QUOTED TEXT:
+===+

While we have shown a trend of growth in revenue and profit in recent quarters, there is no guarantee that these trends will continue. We believe that we may need to significantly increase our product development and professional services personnel costs to expand our market position and further increase acceptance of our products. We may not be able to increase our revenues sufficiently to keep pace with these growing expenditures, if at all, and as a result may be unable to achieve or maintain profitability in the future. In addition, if we are unable to grow our revenues, we may be forced to discontinue certain research and/or development projects, which could limit our future product development opportunities.
We may have difficulty implementing in a timely manner the internal controls necessary to allow our management to report on the effectiveness of our internal controls, and these reports may not reveal all material weaknesses or significant deficiencies with our internal controls.
We have implemented efforts to improve our internal controls, but they might not prove sufficient. We continue to evaluate our operational, financial and accounting systems and our managerial controls and procedures to determine what additional changes, if any, might help us to manage our current operations better. We expect to incur significant expenditures to enhance our information technology resources and potentially to hire additional administrative personnel to improve our financial and managerial systems. Even with these additional expenditures, we might not be able to sufficiently enhance our systems, procedures and controls.
Pursuant to Section 404 of the Sarbanes-Oxley Act of 2002, we will be required to furnish an internal controls report of managements assessment of the design and effectiveness of our internal controls as part of our Annual Report beginning with the fiscal year ended December 31, 2006. Our auditors will then be required to attest to, and report on, managements assessment. In order to issue our report, our management must document both the design for our internal controls and the testing processes that support managements evaluation and conclusion. This process will likely require us to hire additional personnel and engage
8
outside advisory services which will result in additional accounting and legal expenses. In addition, the evaluation and attestation processes required by Section 404 are new and neither companies nor auditing firms have significant experience in complying with these requirements. Accordingly, we may encounter problems or delays in completing the review and evaluation, the implementation of improvements and the receipt of an attestation by our independent auditors.

+===+

TASK REQUIREMENTS:
[A] According to the risk-factor excerpt, starting with which fiscal year must management's internal controls report be included in the Annual Report?
[B] Reproduce word for word the part of the risk-factor excerpt between "While we have" and "product development opportunities.", inclusive.
Rely only on the risk-factor excerpt.

COLLECTED DATA:

+===+

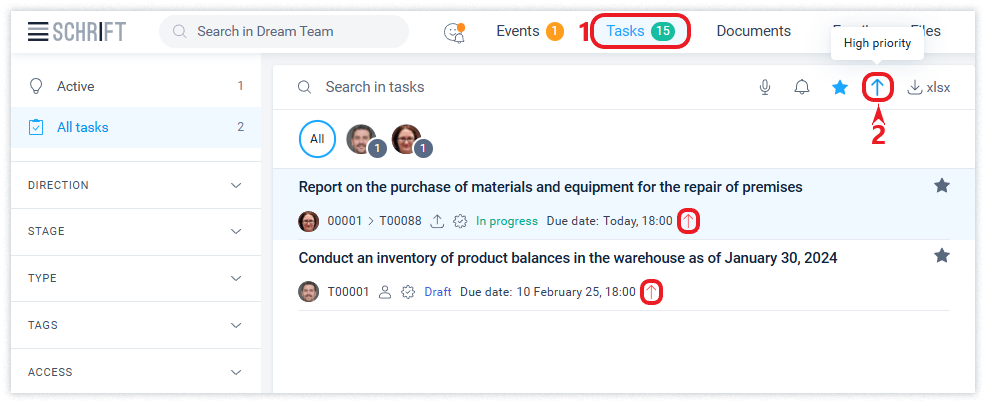Open the chat assistant icon in header
Viewport: 986px width, 404px height.
[454, 32]
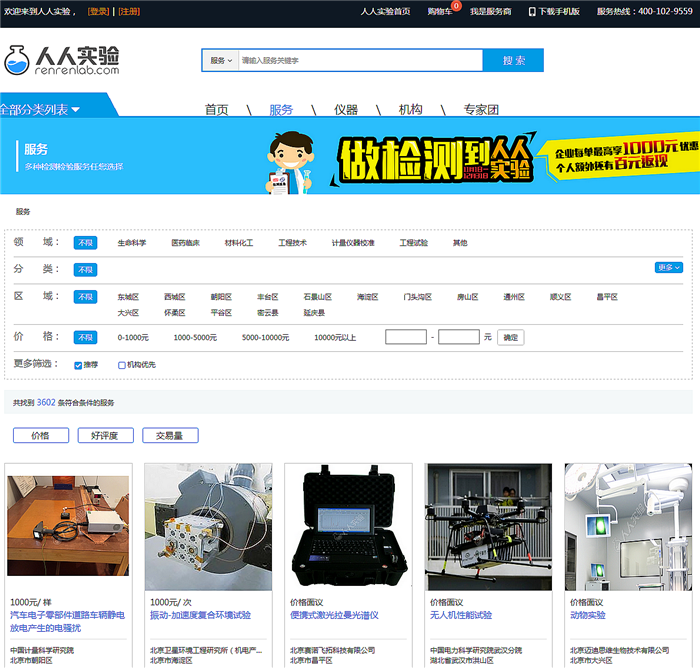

+===+

LIST OF SOLUTIONS:
[A] The fiscal year ended December 31, 2006.

[B]
While we have shown a trend of growth in revenue and profit in recent quarters, there is no guarantee that these trends will continue. We believe that we may need to significantly increase our product development and professional services personnel costs to expand our market position and further increase acceptance of our products. We may not be able to increase our revenues sufficiently to keep pace with these growing expenditures, if at all, and as a result may be unable to achieve or maintain profitability in the future. In addition, if we are unable to grow our revenues, we may be forced to discontinue certain research and/or development projects, which could limit our future product development opportunities.